• Aufgaben:
(1) Beantworte anhand des Artikels über das Gespräch zwischen Elon Musk und Alice Weidel:
(a) Wie viele EU-Beamte sollten das Gespräch laut der Meldung überwachen?
(b) Von wo aus führte Alice Weidel das Gespräch?
(c) Wie viele Seiten Papier musste Musk für seine Tesla-Fabrik in Brandenburg mehrfach kopieren?
(2) Gib aus dem Artikel alles von „Alice Weidel führte“ bis hinunter zu „mehrfach zu kopieren.“ unverändert aus.

• Textauszug:

Schon im Vorfeld des Interviews von Elon Musk und Alice Weidel war die Aufregung groß – sowohl beim Publikum als auch in den Brüsseler Amtsstuben: Gegen Mittag machte die Meldung die Runde, dass 150 eifrige EU-Beamte am Abend vor ihren Bildschirmen lauern würden, um das Gespräch zu überwachen. Die EU-Zensoren suchten nach möglichen Verstößen gegen den „Digital Service Act“. Wobei ohnehin kaum ein Bürger verstehen dürfte, wie durch ein Gespräch zwischen zwei politisch relevanten Personen auf einer Online-Plattform ein Verstoß gegen den „Digital Service Act“ vorliegen könnte. Aber sei es drum.
Zu Beginn holte Weidel zur Geschichtsstunde aus, um den US-Zuhörern zu erklären, wer die AfD eigentlich ist und wohin sie will. Die letzten 20 bis 25 Jahre hätte die herrschende Politik das Land abgewirtschaftet. „Angela Merkel hat unser Land ruiniert“, erklärte Weidel. Sie habe die Industrie zerstört, die Grenzen geöffnet und die grüne Energiepolitik eingeführt. „Deutschland ist das einzige Industrieland, das seine Kernkraftwerke abgeschaltet hat.“ Nur mit Wind und Solar gehe es nicht. Das wolle die AfD ändern.
Alice Weidel führte das Gespräch aus ihrem Büro.
Mit ihrem technikaffinen Gesprächspartner verlor sich Weidel in den ersten Minuten in Energiefragen. „Zu dem Zeitpunkt, als Deutschland die Energie am meisten benötigt hätte, haben sie ihre Kernkraftwerke abgeschaltet“, zeigte sich Musk erstaunt. Beide taten sich schwer, Struktur ins Gespräch zu bringen. Bis Musk die Situation mit einer absurden Posse über die deutsche Bürokratie lockerte: Diese hätte ihn gezwungen, 25.000-Seiten-Papier für seine Tesla-Fabrik in Brandenburg mehrfach zu kopieren.
Langsam tastete man sich ins Migrationsthema vor. „Jeder darf zu uns in Sozialsystem einwandern und kann nicht mehr abgeschoben werden, weil er vorher seinen Pass wegwirft“, beschwerte sich Weidel. Auch Musk berichtete über die Situation an der US-Grenze. Anschließend versuchten beide ihre Vorstellungen des heutigen politischen Systems zu präzisieren. Weidel sprach von einer Einheitspartei als Gegner und schoss vor allem gegen ihren Konkurrenten Friedrich Merz: Die CDU könne ihre Versprechen nicht halten, da sie mit linken Parteien koalieren müsse. Ohnehin sei die Union längst eine links-grüne Partei und nicht mitte-rechts.
Mit viel Getöse schossen vor allem linke Politiker gegen das Gespräch.

Gespeicherte Daten:

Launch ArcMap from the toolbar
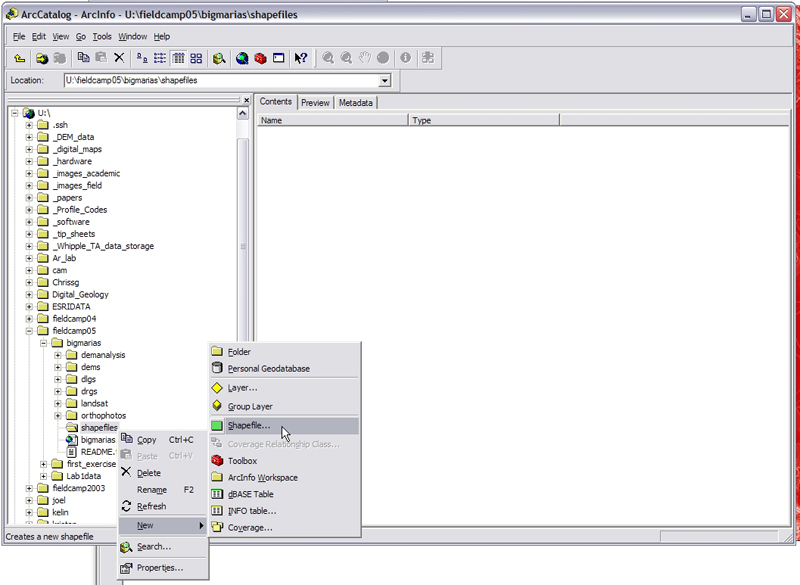 click(242, 57)
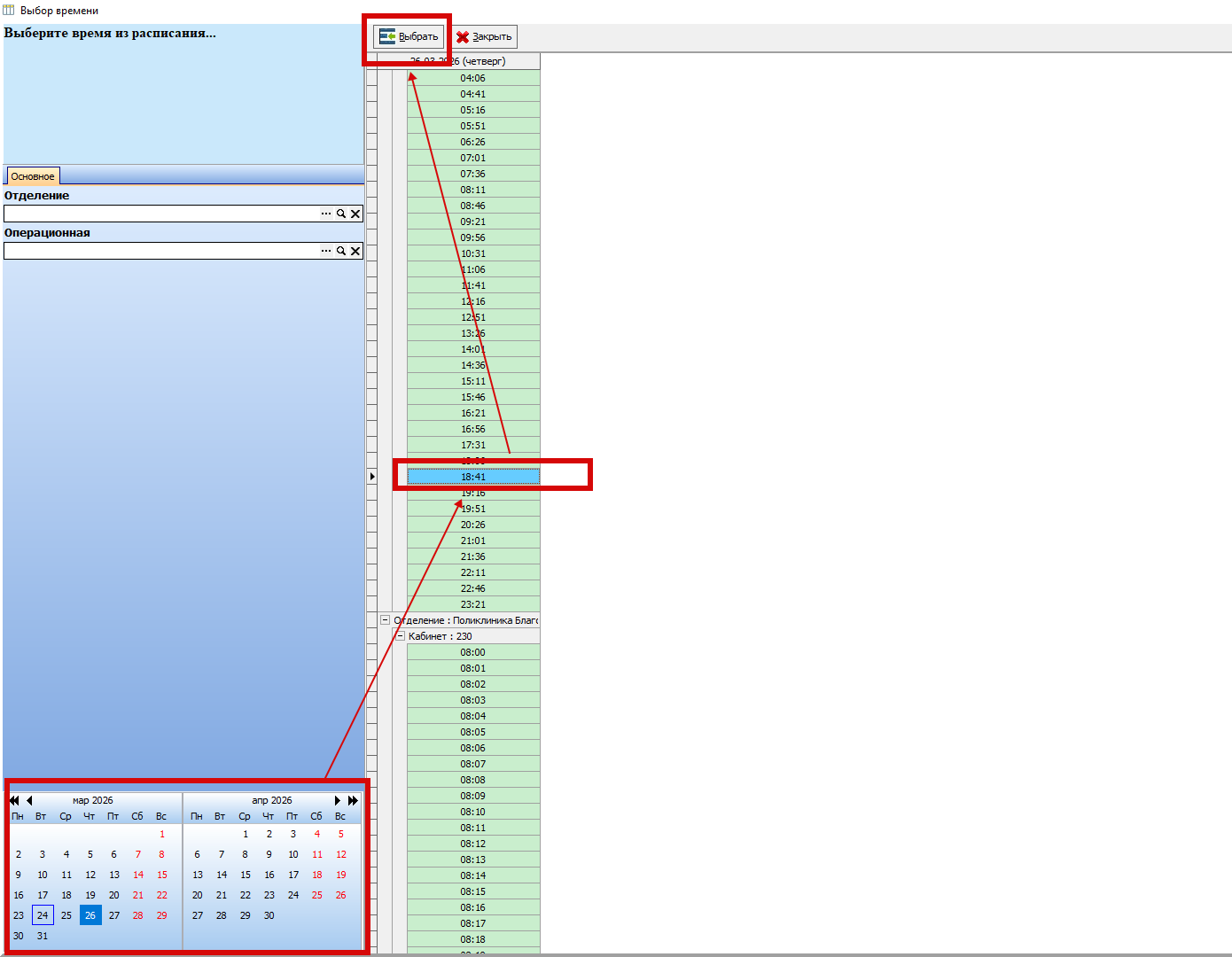Image resolution: width=1232 pixels, height=957 pixels.
Task: Click magnifier search icon in Операционная field
Action: tap(341, 251)
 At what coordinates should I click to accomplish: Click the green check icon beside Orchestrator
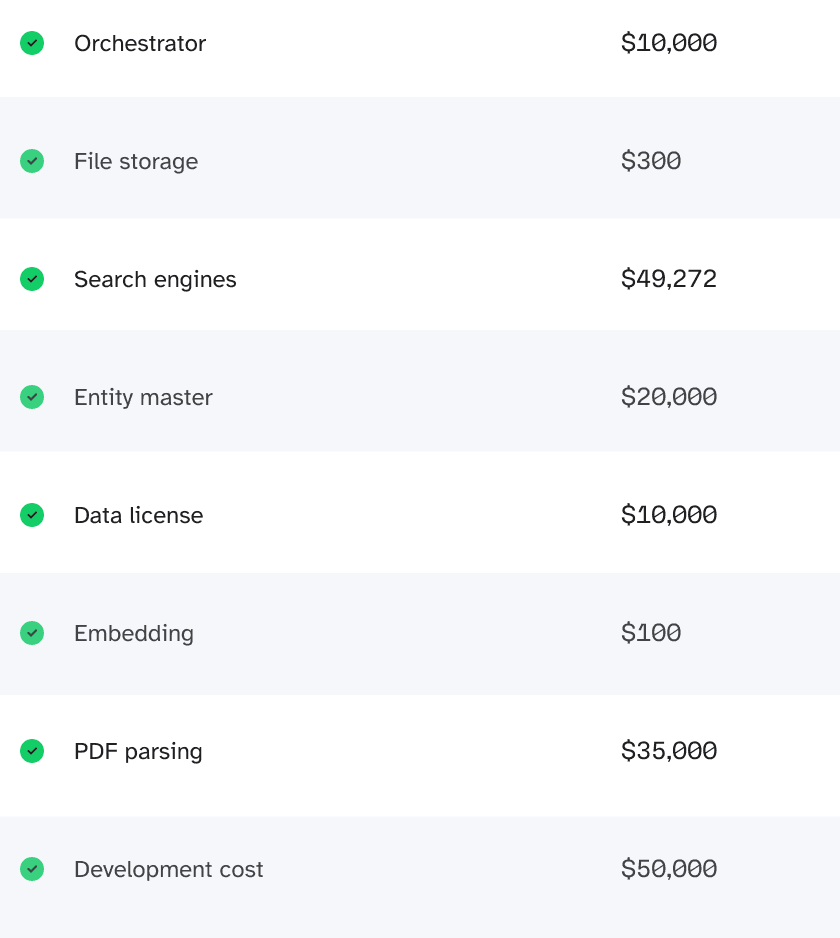pyautogui.click(x=32, y=43)
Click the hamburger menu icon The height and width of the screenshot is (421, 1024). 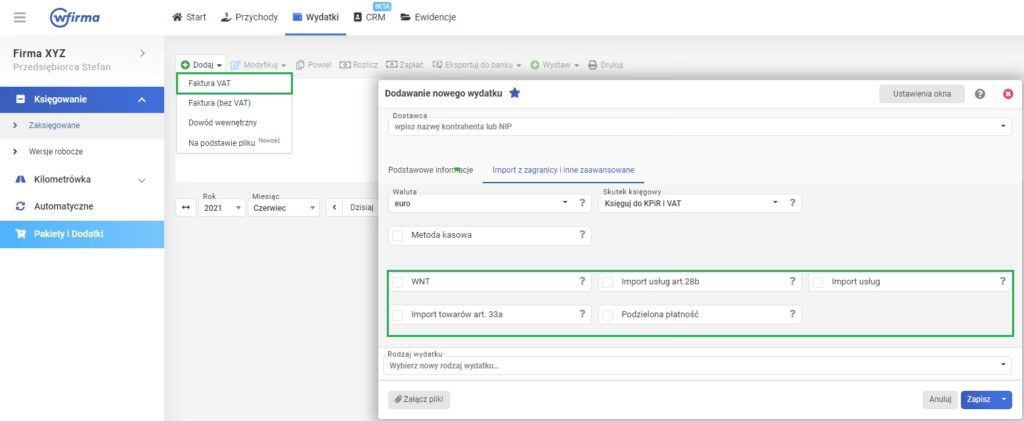pos(20,17)
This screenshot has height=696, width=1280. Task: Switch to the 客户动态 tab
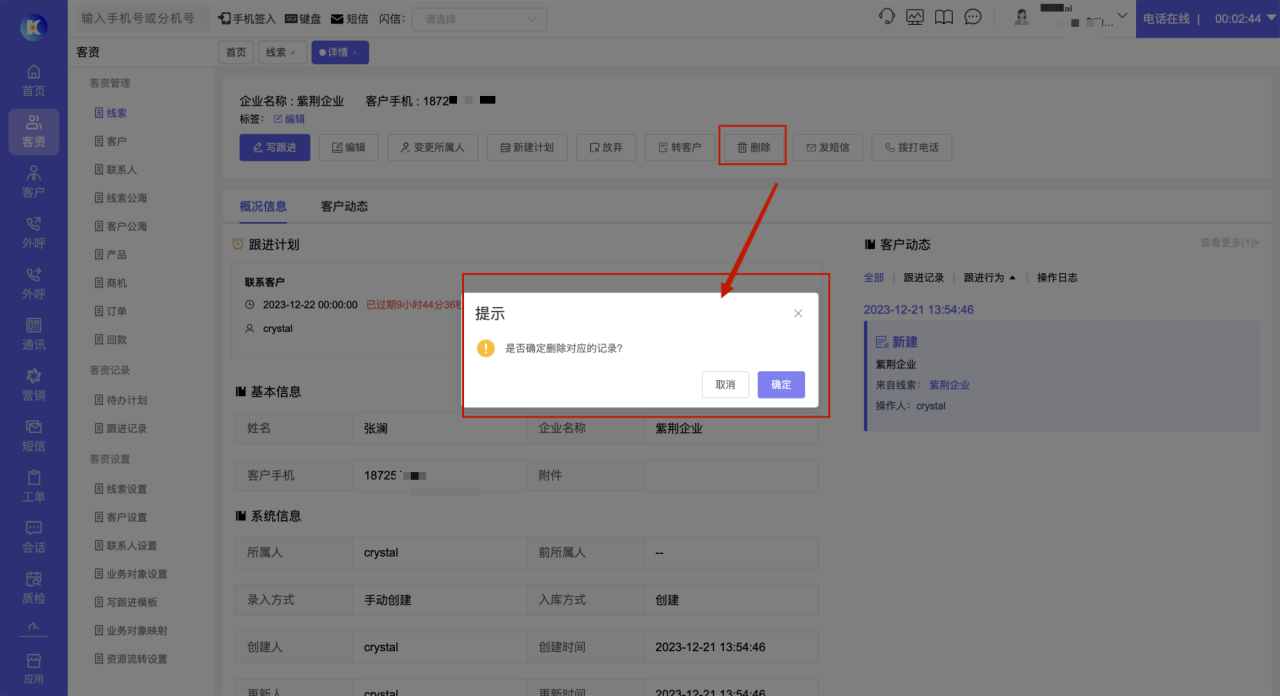tap(344, 207)
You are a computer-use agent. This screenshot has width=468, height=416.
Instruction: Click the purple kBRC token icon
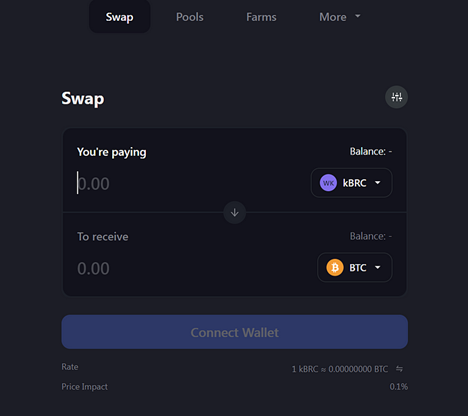(x=328, y=183)
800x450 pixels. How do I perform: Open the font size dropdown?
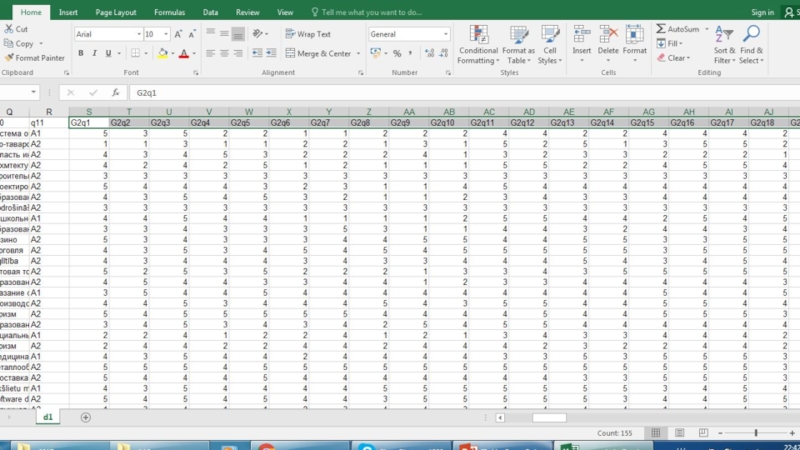[165, 34]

• Lösungen:
(1)
(a) 150
(b) Aus ihrem Büro
(c) 25.000 Seiten

(2)
Alice Weidel führte das Gespräch aus ihrem Büro.
Mit ihrem technikaffinen Gesprächspartner verlor sich Weidel in den ersten Minuten in Energiefragen. „Zu dem Zeitpunkt, als Deutschland die Energie am meisten benötigt hätte, haben sie ihre Kernkraftwerke abgeschaltet“, zeigte sich Musk erstaunt. Beide taten sich schwer, Struktur ins Gespräch zu bringen. Bis Musk die Situation mit einer absurden Posse über die deutsche Bürokratie lockerte: Diese hätte ihn gezwungen, 25.000-Seiten-Papier für seine Tesla-Fabrik in Brandenburg mehrfach zu kopieren.